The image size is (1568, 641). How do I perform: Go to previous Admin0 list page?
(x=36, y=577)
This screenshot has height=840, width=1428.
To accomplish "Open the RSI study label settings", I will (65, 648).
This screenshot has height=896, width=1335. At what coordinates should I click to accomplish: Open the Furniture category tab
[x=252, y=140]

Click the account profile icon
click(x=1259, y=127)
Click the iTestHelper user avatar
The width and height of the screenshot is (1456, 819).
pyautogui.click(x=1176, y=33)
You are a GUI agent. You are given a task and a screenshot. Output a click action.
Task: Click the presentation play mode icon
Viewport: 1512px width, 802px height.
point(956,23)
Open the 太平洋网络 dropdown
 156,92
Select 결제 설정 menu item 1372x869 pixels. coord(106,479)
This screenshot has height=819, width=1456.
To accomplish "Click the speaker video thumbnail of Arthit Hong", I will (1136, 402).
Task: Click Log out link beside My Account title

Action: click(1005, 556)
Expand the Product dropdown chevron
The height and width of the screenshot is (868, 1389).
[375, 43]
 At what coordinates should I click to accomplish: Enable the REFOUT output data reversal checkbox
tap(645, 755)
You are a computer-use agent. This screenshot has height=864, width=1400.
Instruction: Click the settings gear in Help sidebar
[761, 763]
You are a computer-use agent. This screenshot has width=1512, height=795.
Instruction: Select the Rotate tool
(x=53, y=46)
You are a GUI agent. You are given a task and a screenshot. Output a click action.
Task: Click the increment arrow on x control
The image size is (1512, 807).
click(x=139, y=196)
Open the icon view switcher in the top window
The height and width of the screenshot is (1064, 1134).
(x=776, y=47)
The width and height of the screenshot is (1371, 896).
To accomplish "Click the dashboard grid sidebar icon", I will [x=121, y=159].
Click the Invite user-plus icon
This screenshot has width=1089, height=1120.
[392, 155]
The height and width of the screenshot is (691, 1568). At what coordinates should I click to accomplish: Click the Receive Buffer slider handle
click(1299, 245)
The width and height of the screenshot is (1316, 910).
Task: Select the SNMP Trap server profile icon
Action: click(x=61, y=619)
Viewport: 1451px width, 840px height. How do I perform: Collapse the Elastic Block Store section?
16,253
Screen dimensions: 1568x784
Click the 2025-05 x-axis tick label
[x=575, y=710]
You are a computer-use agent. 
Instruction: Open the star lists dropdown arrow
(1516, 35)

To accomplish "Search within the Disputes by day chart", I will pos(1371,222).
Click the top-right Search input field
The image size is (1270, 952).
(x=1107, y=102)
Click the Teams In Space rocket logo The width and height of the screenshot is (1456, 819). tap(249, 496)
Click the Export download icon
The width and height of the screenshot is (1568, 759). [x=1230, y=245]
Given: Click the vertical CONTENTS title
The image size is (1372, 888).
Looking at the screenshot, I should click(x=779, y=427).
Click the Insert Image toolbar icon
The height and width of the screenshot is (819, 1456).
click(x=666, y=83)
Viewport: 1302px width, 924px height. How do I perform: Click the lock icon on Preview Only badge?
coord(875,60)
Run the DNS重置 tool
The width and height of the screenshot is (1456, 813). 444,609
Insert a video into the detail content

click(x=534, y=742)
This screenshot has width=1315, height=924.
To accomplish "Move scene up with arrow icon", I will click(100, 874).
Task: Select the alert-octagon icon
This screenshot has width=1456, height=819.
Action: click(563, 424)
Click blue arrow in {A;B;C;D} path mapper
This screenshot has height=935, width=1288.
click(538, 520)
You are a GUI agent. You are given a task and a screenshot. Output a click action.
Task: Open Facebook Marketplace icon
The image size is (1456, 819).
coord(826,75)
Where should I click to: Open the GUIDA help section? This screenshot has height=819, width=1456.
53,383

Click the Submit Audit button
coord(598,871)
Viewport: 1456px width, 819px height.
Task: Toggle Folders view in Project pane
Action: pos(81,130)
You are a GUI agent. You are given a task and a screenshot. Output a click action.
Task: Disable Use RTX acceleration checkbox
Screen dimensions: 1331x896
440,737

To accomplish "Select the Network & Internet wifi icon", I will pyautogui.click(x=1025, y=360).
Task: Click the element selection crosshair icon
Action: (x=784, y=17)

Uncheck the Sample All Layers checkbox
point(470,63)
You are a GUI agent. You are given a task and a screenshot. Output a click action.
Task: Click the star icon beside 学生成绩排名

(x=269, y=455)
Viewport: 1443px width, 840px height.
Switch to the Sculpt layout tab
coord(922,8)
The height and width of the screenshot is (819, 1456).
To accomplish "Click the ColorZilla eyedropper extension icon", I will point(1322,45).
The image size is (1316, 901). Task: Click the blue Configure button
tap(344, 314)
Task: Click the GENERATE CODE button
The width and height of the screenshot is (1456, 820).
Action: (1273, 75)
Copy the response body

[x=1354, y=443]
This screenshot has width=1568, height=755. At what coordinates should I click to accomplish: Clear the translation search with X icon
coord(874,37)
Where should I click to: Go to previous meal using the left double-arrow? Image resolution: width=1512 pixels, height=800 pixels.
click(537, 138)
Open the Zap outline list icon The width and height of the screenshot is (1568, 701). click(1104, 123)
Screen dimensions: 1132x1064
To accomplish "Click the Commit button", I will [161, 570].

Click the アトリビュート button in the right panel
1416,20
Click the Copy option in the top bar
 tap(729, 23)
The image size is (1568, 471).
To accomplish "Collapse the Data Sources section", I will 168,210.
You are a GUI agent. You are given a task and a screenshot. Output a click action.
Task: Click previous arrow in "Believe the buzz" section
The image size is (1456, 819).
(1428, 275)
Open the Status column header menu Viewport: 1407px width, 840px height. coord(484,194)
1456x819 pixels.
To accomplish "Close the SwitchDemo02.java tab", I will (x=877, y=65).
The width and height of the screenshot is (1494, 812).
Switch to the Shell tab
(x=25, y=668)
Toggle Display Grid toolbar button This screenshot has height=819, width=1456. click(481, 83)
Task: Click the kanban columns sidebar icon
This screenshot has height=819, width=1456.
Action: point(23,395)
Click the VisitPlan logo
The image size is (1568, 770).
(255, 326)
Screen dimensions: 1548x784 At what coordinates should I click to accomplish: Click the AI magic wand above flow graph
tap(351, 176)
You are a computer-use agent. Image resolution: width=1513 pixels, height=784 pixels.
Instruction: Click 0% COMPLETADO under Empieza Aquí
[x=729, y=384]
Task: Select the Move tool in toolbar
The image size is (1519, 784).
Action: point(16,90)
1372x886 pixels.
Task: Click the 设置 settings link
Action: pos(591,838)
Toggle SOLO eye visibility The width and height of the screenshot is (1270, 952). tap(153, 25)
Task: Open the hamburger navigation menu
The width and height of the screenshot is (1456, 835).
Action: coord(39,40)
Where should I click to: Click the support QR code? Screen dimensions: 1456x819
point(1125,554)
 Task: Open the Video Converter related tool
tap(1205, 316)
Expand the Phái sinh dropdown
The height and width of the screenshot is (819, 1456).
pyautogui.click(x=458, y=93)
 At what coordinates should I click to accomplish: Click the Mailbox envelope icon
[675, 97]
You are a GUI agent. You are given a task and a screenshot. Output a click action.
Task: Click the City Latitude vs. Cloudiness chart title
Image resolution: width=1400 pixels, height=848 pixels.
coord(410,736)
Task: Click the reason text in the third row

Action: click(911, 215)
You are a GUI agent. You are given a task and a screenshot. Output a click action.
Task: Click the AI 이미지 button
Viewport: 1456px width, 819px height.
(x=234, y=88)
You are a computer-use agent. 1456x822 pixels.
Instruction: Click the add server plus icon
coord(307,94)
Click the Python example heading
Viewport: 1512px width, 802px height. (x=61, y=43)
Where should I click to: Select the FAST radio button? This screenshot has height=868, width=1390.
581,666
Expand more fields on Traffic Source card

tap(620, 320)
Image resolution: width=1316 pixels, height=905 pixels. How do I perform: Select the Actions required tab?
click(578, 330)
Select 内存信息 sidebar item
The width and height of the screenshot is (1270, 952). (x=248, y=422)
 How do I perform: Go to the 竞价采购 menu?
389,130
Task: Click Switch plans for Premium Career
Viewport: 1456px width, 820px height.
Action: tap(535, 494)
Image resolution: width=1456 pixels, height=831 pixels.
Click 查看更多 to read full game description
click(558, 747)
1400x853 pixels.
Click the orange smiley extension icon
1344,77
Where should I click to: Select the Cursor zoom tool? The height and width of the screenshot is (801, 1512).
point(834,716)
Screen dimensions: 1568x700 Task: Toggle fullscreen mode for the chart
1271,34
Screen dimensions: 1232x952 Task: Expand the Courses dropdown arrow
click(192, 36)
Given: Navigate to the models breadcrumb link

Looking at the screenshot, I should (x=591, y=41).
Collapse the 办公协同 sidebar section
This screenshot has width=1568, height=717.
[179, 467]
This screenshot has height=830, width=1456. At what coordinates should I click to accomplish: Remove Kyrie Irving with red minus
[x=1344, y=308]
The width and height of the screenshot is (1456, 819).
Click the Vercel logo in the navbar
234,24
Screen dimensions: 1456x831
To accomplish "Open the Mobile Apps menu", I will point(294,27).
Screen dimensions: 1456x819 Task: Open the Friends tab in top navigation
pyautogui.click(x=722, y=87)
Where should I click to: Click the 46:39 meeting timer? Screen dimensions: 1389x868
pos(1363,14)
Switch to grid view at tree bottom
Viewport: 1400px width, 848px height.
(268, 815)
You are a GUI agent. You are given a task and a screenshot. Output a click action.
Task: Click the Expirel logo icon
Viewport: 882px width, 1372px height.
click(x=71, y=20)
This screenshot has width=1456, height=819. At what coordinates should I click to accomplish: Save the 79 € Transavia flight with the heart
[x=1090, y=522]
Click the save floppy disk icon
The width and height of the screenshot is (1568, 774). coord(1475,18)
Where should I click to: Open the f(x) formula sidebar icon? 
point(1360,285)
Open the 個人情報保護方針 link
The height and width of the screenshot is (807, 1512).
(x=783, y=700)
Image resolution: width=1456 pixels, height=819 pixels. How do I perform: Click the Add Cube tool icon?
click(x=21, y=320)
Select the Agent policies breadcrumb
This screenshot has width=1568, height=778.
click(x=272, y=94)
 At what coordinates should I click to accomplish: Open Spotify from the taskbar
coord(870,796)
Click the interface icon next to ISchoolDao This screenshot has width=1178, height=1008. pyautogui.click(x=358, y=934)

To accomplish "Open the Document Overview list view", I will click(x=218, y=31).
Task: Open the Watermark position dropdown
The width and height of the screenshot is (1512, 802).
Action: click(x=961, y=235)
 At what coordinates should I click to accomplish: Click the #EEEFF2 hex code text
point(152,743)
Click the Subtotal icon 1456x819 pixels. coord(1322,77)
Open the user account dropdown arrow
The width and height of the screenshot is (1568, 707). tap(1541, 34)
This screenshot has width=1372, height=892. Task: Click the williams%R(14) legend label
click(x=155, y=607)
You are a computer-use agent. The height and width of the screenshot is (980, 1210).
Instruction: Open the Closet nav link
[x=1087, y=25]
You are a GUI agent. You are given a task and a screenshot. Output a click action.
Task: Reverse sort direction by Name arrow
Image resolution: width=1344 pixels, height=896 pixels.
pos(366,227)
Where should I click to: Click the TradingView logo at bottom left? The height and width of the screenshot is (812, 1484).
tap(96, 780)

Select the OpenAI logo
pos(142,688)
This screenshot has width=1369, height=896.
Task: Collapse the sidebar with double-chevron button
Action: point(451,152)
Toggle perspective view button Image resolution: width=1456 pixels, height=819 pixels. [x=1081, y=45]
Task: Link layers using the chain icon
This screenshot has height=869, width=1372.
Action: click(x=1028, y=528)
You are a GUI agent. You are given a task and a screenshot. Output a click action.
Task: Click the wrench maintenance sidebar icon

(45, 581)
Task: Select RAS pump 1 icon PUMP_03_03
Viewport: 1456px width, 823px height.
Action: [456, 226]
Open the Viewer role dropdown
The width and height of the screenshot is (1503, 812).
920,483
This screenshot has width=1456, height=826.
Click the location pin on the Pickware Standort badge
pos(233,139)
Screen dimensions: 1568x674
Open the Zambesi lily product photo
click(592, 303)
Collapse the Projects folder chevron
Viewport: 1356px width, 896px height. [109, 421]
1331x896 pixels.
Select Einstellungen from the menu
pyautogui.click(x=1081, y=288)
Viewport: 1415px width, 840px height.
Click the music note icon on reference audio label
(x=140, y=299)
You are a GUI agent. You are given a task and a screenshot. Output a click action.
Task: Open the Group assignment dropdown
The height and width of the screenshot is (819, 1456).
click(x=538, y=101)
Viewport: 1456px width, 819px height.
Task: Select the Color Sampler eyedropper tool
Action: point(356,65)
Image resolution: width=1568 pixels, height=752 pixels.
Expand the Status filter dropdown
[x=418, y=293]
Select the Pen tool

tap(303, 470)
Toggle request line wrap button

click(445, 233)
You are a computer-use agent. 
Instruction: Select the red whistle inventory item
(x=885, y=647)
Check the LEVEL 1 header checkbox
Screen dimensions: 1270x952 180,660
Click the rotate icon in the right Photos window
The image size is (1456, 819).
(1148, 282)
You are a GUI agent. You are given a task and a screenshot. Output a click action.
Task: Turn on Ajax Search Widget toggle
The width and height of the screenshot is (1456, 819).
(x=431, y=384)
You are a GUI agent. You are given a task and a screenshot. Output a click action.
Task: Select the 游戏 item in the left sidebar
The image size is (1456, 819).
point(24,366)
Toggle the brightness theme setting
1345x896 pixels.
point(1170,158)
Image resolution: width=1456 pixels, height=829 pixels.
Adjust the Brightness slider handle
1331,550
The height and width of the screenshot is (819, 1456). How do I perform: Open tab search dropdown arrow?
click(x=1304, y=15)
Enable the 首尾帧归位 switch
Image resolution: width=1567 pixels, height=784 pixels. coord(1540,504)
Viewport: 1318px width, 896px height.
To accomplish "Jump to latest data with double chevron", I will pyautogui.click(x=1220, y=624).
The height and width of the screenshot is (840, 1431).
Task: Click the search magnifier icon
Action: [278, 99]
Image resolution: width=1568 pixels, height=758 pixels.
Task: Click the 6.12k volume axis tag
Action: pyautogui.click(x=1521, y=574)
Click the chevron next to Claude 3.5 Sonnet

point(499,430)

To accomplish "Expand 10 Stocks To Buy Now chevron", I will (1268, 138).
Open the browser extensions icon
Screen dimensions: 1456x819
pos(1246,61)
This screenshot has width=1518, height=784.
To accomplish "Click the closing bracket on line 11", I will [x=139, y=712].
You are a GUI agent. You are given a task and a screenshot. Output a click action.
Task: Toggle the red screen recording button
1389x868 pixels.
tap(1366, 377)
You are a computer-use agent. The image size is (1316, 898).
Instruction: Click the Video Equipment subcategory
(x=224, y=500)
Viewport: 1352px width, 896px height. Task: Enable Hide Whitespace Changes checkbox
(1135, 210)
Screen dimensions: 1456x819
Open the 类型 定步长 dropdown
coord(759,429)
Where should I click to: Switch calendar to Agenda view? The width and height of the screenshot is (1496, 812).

YOUR ASSIGNMENT: Out of the data above, give again only the lines starting at the one holding "The width and height of the screenshot is (1494, 812)." and ending at the one holding "You are a computer-use agent. Image", unchanged.

WRITTEN REPLY:
The width and height of the screenshot is (1494, 812).
Switch to the Shell tab
(x=25, y=668)
Toggle Display Grid toolbar button This screenshot has height=819, width=1456. click(481, 83)
Task: Click the kanban columns sidebar icon
This screenshot has height=819, width=1456.
Action: point(23,395)
Click the VisitPlan logo
The image size is (1568, 770).
(255, 326)
Screen dimensions: 1548x784 At what coordinates should I click to accomplish: Click the AI magic wand above flow graph
tap(351, 176)
You are a computer-use agent. Image resolution: width=1513 pixels, height=784 pixels.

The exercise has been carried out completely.